=== Section Start ===
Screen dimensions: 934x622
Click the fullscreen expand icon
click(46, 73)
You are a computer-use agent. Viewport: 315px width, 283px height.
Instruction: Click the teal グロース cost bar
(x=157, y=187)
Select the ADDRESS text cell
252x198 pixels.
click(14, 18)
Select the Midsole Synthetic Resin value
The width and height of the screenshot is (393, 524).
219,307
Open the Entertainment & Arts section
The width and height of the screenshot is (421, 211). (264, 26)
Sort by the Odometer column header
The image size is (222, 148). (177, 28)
=== Section End ===
=== Section Start ===
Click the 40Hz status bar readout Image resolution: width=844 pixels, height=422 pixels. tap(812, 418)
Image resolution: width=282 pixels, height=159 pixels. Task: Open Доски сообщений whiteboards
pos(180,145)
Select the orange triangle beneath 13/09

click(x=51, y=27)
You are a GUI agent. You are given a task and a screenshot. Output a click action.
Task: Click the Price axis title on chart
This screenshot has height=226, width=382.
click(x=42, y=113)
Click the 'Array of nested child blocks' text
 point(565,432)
=== Section End ===
» EXERCISE DESCRIPTION
Whichever lines of the material hold the word "agent", find and copy them.

» EXERCISE OUTPUT
You are a computer-use agent. Viewport: 315px width, 283px height.
You are a GUI agent. You are given a task and a screenshot. Output a click action.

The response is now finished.